**Material provided:**

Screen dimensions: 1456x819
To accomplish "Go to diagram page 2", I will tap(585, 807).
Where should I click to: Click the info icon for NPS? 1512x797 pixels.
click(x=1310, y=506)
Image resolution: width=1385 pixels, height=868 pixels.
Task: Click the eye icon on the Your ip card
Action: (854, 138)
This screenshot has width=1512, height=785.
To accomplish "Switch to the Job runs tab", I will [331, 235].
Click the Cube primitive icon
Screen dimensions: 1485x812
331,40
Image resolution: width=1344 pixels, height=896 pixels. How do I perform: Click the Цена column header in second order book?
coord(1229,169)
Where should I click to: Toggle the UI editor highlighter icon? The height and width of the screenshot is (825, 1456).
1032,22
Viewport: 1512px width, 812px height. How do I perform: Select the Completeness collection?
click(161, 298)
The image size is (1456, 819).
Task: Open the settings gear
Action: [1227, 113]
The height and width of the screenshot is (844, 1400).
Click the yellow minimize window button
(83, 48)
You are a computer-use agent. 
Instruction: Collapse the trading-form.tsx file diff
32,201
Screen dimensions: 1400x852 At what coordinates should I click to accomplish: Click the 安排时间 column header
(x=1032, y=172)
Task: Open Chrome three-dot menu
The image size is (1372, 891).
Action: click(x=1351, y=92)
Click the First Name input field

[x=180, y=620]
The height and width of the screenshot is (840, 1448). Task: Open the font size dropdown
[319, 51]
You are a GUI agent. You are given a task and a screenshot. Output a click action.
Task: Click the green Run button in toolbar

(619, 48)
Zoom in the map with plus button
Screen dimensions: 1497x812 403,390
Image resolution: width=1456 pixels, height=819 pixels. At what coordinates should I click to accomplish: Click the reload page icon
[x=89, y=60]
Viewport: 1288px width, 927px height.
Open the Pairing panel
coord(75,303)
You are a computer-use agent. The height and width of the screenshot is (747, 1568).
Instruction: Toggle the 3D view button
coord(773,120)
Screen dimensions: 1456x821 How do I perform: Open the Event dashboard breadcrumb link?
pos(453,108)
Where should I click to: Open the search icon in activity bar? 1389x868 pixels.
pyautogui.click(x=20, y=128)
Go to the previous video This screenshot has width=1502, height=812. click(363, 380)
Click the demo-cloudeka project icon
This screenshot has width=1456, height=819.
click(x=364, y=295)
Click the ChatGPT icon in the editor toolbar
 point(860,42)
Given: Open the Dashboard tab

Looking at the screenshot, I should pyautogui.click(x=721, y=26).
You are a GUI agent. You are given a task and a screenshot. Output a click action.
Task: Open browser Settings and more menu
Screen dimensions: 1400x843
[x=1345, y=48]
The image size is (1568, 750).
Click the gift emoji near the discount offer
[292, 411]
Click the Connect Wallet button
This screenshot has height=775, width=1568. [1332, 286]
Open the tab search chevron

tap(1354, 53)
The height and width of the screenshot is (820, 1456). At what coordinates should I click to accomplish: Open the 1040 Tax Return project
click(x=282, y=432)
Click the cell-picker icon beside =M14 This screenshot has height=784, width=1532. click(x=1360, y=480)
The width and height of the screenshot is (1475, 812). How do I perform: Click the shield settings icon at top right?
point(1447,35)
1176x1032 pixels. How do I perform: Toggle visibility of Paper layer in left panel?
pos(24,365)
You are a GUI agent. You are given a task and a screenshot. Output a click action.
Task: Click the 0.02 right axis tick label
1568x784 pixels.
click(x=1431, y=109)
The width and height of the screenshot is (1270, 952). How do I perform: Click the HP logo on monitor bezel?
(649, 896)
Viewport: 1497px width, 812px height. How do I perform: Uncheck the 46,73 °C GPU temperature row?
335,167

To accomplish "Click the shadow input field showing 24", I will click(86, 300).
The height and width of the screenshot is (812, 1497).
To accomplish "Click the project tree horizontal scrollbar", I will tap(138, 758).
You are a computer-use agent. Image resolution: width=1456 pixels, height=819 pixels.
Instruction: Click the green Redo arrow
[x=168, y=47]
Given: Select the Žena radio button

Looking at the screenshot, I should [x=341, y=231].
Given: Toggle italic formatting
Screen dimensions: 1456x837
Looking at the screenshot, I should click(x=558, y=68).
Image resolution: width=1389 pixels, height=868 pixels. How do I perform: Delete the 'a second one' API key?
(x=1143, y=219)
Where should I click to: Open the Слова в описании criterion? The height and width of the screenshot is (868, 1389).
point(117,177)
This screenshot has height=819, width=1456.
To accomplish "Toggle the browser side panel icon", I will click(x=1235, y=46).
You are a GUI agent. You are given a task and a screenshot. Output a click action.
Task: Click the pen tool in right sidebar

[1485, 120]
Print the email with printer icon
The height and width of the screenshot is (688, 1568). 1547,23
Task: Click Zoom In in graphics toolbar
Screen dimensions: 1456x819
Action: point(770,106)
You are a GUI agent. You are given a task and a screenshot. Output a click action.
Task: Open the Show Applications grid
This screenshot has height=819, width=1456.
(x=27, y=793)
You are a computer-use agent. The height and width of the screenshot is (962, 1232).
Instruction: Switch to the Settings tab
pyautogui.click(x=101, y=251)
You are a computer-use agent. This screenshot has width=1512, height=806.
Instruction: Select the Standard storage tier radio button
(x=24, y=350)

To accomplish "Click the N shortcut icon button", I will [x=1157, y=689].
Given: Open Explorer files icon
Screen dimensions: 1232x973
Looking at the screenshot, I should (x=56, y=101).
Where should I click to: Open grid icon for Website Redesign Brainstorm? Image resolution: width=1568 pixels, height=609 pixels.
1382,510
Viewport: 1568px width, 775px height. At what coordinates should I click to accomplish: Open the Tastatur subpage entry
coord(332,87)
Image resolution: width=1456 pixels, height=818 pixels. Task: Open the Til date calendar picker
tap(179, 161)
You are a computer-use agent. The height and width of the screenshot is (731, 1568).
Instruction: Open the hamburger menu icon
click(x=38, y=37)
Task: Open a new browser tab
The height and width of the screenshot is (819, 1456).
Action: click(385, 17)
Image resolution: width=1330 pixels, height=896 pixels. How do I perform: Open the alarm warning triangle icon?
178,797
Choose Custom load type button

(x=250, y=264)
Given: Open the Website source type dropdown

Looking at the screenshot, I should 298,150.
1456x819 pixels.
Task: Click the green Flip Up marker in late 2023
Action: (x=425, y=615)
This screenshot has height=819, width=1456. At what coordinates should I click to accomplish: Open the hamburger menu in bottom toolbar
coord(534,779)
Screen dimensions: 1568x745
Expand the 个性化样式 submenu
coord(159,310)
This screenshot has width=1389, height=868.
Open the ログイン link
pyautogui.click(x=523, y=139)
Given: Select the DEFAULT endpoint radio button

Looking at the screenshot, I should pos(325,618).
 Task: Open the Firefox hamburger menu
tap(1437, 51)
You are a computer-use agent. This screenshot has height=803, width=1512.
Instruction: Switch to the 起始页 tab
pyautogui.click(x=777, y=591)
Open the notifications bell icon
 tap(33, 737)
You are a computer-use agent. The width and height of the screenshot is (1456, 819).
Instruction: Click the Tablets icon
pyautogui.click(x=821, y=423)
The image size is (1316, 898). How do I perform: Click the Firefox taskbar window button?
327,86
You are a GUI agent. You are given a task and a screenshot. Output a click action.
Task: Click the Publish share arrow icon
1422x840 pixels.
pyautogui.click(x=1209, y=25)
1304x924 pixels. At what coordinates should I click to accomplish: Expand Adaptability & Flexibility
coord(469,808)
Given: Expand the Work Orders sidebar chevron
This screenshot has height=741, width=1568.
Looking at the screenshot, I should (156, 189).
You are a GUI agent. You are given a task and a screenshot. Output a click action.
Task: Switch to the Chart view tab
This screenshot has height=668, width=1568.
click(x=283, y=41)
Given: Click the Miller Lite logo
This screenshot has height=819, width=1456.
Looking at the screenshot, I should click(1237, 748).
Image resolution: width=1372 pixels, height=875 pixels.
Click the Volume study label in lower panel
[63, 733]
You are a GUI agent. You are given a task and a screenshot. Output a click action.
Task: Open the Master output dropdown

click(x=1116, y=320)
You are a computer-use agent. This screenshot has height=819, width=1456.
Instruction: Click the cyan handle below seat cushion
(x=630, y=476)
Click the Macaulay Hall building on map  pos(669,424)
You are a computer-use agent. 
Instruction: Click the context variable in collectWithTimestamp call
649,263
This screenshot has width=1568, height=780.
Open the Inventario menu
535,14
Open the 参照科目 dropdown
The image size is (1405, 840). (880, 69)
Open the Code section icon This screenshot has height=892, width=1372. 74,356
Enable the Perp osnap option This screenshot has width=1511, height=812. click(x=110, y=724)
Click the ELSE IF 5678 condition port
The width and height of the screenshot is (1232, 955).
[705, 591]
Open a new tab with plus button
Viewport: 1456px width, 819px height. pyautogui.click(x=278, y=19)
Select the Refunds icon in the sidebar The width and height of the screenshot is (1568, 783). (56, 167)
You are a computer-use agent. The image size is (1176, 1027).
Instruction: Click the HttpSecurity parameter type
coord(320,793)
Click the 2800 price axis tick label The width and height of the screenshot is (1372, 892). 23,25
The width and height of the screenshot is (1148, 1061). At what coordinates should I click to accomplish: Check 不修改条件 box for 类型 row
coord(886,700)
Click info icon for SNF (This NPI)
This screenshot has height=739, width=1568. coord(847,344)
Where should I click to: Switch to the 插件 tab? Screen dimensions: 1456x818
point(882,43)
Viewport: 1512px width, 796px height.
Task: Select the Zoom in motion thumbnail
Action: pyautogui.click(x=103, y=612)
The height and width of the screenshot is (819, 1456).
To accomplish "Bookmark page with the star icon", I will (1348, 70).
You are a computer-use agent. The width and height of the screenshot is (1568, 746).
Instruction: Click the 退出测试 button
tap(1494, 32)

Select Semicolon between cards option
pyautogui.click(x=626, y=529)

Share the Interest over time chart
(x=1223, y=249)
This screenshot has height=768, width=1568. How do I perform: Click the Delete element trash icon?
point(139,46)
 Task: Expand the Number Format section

**Your goal:**
Out of the material above, select every line that holds the string "section".

**Your solution:**
Open the Code section icon This screenshot has height=892, width=1372. 74,356
 Task: Expand the Number Format section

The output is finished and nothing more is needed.